(Task material Opens)

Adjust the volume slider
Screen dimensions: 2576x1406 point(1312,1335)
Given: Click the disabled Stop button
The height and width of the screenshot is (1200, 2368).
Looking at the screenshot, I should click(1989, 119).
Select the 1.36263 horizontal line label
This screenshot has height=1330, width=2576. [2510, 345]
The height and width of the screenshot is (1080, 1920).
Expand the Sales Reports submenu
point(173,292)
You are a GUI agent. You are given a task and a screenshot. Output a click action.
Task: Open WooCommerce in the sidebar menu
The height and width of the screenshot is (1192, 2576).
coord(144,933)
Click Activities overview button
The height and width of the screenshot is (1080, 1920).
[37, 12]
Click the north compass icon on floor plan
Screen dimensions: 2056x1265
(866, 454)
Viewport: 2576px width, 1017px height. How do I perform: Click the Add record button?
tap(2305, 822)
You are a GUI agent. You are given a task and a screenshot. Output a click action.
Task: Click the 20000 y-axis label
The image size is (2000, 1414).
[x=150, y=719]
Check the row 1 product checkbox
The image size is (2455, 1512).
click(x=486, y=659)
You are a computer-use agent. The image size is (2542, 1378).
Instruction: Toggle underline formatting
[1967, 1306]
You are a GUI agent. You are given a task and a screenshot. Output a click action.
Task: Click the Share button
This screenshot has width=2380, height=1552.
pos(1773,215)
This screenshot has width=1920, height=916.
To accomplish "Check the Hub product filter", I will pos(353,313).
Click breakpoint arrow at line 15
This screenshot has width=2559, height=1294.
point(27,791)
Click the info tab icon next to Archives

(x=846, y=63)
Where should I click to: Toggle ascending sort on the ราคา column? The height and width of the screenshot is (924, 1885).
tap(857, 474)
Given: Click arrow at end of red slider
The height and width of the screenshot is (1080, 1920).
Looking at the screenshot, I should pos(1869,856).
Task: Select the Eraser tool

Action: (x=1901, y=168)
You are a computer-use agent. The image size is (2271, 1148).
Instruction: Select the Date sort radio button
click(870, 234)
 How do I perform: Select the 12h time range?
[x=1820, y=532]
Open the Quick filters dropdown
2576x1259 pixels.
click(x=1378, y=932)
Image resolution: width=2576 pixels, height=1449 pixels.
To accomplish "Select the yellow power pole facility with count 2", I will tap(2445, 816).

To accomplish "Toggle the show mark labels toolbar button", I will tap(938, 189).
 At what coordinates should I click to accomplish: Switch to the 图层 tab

(Task material Closes)

Description of the task => Say how many lines in the listing include the word "computer", giving nothing but the number.

Your response => 2